- _What needs to be done_:
Copy every line of the records that includes the word "computer".
^^^^
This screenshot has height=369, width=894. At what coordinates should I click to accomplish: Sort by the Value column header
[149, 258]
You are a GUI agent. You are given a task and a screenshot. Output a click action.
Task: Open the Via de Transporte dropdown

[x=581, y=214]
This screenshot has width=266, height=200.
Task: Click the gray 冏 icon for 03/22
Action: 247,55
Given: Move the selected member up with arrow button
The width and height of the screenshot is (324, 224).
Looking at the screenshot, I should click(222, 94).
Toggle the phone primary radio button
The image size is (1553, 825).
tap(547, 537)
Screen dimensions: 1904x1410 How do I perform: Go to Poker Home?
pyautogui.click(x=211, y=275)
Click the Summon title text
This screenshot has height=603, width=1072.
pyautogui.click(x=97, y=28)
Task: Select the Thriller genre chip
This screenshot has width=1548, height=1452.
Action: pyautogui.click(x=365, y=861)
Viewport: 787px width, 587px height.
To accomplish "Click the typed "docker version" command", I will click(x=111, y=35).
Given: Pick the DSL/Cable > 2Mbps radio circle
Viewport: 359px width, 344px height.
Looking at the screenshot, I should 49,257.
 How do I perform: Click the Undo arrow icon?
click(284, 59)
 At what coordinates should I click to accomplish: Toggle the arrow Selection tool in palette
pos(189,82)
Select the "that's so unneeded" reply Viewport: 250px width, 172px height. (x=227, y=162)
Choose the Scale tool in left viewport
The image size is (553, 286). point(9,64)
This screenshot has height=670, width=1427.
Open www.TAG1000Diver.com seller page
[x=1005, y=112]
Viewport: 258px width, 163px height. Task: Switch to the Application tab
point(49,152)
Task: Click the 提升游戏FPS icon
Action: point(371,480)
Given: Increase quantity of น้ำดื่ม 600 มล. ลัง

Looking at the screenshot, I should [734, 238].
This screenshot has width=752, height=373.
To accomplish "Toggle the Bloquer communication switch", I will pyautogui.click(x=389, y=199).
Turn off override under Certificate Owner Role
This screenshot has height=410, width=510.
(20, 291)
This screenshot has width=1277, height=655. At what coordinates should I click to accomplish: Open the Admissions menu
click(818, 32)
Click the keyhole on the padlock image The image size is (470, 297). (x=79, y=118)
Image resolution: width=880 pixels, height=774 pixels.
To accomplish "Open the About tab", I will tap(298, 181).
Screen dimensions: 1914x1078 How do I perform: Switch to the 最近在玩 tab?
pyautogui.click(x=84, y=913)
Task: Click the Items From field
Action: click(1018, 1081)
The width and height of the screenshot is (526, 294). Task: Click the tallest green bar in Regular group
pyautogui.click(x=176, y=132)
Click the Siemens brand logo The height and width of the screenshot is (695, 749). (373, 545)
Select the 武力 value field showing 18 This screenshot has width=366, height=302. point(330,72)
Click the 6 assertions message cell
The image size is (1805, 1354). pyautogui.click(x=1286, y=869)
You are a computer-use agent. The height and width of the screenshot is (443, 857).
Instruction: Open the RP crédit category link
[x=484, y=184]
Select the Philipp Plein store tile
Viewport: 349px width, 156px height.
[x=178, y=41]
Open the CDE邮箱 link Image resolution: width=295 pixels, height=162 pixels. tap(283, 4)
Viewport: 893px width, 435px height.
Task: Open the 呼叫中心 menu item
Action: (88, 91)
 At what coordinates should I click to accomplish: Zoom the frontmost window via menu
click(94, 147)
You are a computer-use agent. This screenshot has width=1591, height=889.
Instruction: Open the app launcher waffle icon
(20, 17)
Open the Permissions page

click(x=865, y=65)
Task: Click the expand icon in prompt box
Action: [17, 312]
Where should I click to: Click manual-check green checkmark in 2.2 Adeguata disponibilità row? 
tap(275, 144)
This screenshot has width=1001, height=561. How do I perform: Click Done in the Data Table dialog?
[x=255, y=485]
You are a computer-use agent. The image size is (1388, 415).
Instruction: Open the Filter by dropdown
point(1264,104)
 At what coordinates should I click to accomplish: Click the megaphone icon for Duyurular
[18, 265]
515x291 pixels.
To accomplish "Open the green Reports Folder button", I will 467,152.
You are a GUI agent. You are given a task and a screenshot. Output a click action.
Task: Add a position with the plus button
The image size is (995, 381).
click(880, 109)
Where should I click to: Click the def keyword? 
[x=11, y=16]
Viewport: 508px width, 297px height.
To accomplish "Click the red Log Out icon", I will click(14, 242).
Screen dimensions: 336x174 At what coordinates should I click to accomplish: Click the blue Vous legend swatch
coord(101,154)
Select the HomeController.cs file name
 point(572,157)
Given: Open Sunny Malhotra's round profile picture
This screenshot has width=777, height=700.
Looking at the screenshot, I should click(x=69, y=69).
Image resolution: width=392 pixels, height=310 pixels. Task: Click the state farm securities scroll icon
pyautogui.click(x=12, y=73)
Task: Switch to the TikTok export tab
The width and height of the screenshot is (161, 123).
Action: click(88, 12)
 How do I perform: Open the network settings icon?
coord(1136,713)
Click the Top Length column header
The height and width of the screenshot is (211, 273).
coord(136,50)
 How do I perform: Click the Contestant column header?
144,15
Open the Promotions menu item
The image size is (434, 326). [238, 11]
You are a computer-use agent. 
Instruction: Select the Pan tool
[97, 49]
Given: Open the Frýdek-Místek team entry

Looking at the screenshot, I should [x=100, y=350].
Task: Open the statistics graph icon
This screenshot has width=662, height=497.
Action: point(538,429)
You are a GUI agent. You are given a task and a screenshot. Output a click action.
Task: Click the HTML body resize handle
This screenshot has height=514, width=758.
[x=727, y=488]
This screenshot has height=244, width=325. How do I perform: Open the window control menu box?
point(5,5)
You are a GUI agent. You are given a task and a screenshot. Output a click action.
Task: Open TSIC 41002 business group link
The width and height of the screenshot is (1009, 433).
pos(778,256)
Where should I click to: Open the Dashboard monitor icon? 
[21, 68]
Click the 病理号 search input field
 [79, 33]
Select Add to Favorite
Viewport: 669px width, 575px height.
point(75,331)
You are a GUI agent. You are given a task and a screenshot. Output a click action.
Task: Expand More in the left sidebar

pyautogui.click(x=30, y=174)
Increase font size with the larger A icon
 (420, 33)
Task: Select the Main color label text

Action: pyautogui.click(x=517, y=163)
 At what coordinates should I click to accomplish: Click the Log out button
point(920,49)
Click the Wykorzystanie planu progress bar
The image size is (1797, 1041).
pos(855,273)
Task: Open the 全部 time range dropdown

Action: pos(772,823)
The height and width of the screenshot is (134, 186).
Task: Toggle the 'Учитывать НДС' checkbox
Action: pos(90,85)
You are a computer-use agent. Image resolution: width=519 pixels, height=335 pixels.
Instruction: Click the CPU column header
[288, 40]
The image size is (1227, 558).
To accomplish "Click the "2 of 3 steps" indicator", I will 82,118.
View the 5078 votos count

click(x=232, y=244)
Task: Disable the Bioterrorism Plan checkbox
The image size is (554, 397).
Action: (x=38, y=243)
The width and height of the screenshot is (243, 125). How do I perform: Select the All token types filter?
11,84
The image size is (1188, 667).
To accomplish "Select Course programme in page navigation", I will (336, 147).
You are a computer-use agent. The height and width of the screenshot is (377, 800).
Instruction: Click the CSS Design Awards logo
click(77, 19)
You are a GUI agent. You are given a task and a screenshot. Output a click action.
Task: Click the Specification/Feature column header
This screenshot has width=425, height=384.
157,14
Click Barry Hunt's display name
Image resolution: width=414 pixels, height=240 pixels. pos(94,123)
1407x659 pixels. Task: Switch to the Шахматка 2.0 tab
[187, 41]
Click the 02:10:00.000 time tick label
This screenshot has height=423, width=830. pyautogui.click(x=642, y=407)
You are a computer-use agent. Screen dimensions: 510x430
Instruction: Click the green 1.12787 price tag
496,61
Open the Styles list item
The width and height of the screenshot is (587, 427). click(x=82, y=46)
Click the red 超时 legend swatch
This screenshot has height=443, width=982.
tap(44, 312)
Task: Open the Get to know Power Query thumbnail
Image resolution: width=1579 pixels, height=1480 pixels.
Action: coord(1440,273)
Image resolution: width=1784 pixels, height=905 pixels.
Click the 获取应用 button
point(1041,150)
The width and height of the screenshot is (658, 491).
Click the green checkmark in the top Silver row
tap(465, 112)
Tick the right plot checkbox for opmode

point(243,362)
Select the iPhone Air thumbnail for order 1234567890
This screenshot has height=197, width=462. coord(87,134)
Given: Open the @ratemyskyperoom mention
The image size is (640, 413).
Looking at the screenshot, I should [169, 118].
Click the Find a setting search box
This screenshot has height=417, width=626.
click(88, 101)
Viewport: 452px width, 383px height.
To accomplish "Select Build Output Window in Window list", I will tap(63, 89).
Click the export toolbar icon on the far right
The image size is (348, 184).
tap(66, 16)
^^^^
- _Exercise result_:
You are a computer-use agent. The height and width of the screenshot is (443, 857).
You are a computer-use agent. This screenshot has width=1591, height=889.
You are a computer-use agent. The image size is (1388, 415).
You are a computer-use agent. 
You are a computer-use agent. Image resolution: width=519 pixels, height=335 pixels.
You are a computer-use agent. The height and width of the screenshot is (377, 800).
You are a computer-use agent. Screen dimensions: 510x430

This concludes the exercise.